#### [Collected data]
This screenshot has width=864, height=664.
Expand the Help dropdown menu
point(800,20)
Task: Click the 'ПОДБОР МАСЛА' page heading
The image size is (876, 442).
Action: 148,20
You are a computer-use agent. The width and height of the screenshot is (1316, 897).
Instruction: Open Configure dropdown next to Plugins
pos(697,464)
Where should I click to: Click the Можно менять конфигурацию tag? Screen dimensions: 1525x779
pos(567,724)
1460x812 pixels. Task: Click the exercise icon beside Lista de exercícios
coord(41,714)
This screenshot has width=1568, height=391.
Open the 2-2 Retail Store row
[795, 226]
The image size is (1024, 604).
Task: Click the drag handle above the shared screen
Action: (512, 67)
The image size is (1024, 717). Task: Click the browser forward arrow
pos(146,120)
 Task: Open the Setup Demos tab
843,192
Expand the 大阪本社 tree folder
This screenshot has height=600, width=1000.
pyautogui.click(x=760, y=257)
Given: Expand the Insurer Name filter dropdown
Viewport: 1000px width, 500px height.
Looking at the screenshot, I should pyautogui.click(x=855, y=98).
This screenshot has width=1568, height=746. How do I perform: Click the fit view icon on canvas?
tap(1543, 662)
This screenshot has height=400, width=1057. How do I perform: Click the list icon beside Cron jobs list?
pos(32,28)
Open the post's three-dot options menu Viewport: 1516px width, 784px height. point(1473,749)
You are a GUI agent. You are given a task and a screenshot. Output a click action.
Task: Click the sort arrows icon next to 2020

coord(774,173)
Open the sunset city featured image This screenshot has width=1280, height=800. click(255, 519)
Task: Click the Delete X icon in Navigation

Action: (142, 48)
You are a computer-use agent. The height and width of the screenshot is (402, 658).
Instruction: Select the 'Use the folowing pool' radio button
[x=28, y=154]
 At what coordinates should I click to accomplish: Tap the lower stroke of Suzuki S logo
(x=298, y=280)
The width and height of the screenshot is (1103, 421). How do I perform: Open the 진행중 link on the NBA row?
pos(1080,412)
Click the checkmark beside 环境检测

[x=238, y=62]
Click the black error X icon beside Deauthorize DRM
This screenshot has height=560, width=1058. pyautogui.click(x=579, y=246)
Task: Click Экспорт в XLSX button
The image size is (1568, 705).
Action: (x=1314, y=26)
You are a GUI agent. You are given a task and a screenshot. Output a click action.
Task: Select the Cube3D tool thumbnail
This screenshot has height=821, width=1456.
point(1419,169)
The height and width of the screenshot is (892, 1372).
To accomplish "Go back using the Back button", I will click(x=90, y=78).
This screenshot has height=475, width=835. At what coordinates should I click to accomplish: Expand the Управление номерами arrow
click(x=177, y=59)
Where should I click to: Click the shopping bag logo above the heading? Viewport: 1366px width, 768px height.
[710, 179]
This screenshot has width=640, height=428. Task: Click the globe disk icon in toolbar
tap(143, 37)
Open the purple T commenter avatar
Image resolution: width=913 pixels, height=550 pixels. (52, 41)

#### [About this task]
Lines before the one containing "This screenshot has height=821, width=1456." are left out. Repeat that line and all lines after it in the records above exactly.

#### [Response to the task]
This screenshot has height=821, width=1456.
point(1419,169)
The height and width of the screenshot is (892, 1372).
To accomplish "Go back using the Back button", I will click(x=90, y=78).
This screenshot has height=475, width=835. At what coordinates should I click to accomplish: Expand the Управление номерами arrow
click(x=177, y=59)
Where should I click to: Click the shopping bag logo above the heading? Viewport: 1366px width, 768px height.
[710, 179]
This screenshot has width=640, height=428. Task: Click the globe disk icon in toolbar
tap(143, 37)
Open the purple T commenter avatar
Image resolution: width=913 pixels, height=550 pixels. (52, 41)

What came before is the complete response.